The information to be obtained is typically specified by the user, and the amount of processing required in response to each packet typically depends on the amount of information the user specifies. For a given amount of user-specified information, the length of processing per packet is fixed. But the packet length varies. Some packets are quite long, but ETHERNET and IEEE 802.3 packets can be as short as 67.2 microseconds, which is the minimum packet length for these protocols. Accordingly, a burden is imposed on the user to insure that the amount of information requested is not so great as to require more than 67.2 microseconds of processing. Otherwise, the monitor will miss some packets if the packet rate gets too high, and the statistics that it generates will not be reliable.
Another aspect of the monitoring problem appears particularly when two local-area networks are connected. A single local-area-network leg may include, say, a single coaxial cable to which all of the stations are connected. Another leg, which conducts signals on a separate coaxial cable, typically is connected to the first by a bridge, which forwards signals from one leg to the other if the bridge has not observed that the destination is on the same leg as the source. If, in accordance with information obtained by the bridge, it is apparent that the destination station is on the same leg as the source station, the bridge does not forward the message to the second leg. This conserves overall local-area-network bandwidth, but it also means that messages carried on one leg are not necessarily seen on the other. Therefore, it takes more than one monitor to gather comprehensive statistics.
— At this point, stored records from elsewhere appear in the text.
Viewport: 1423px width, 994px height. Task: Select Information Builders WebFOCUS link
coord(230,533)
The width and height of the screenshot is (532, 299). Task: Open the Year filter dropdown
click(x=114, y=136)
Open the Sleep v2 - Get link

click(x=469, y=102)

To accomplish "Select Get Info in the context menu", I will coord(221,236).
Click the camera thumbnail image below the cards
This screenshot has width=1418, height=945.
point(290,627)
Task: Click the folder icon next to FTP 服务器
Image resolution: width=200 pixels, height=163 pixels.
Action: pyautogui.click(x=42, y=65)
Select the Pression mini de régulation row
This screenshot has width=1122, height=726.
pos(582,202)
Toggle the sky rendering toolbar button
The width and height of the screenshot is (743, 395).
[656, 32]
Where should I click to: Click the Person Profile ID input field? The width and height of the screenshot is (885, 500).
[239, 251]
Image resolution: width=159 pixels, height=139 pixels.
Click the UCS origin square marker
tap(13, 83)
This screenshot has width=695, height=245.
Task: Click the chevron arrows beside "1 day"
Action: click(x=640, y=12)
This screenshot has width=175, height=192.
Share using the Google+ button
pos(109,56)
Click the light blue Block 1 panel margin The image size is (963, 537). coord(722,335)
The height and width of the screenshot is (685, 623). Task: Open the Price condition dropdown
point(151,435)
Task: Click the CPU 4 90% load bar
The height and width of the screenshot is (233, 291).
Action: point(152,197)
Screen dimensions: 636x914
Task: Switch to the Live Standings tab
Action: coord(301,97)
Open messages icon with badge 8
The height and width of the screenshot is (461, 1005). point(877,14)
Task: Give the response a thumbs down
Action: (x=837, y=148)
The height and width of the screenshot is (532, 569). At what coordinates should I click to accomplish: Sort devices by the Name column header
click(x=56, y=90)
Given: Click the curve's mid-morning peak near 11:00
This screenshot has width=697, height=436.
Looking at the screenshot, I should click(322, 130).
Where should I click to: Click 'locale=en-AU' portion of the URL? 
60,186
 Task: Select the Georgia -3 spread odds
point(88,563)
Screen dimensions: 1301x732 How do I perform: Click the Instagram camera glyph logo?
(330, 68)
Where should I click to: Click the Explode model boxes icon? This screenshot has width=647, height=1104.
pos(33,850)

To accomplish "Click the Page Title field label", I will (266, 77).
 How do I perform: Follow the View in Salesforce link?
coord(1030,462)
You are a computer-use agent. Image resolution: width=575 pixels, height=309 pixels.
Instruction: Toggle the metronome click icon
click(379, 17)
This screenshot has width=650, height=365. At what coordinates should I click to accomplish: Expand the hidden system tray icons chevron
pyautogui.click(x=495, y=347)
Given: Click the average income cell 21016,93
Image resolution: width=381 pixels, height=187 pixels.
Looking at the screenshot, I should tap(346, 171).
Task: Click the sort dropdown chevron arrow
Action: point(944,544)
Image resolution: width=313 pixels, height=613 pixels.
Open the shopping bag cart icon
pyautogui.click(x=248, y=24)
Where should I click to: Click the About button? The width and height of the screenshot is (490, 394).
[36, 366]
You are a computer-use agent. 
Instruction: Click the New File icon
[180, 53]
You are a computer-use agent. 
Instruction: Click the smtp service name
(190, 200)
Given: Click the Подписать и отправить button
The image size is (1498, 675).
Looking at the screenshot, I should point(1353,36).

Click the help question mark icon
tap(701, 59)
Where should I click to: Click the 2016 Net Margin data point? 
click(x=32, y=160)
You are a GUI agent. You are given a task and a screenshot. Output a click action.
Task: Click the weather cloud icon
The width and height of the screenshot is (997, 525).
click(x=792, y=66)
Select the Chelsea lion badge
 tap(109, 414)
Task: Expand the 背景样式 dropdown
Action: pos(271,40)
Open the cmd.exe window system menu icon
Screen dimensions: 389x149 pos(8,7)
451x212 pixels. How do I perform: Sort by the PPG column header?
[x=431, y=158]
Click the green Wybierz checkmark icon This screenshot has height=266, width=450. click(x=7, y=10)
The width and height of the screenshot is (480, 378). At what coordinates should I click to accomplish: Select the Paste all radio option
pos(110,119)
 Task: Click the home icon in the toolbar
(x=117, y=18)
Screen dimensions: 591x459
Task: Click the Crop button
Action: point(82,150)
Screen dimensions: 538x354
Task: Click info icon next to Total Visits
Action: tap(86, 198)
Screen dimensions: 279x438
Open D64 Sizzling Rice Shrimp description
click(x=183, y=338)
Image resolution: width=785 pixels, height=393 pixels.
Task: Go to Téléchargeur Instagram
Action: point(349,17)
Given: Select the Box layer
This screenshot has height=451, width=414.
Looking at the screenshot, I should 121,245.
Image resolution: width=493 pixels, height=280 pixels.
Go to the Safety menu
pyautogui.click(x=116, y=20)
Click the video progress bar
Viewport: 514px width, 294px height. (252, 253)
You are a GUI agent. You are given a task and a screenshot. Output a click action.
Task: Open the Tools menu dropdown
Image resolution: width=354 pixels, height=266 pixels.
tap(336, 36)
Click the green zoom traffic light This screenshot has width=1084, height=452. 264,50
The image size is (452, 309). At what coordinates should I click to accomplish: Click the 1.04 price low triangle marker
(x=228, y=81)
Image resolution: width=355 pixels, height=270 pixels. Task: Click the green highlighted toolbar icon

An object of the present invention is to monitor a local-area network in a fashion that guarantees complete statistics regardless of the packet rate and regardless of how many of a predetermined group of possible statistics the user specifies. Another object is to do so in a way that results in complete statistics even if the local-area network is separated into several legs. A further object is to monitor local-area networks in an efficient, reliable manner. Other objects will become apparent as the description proceeds.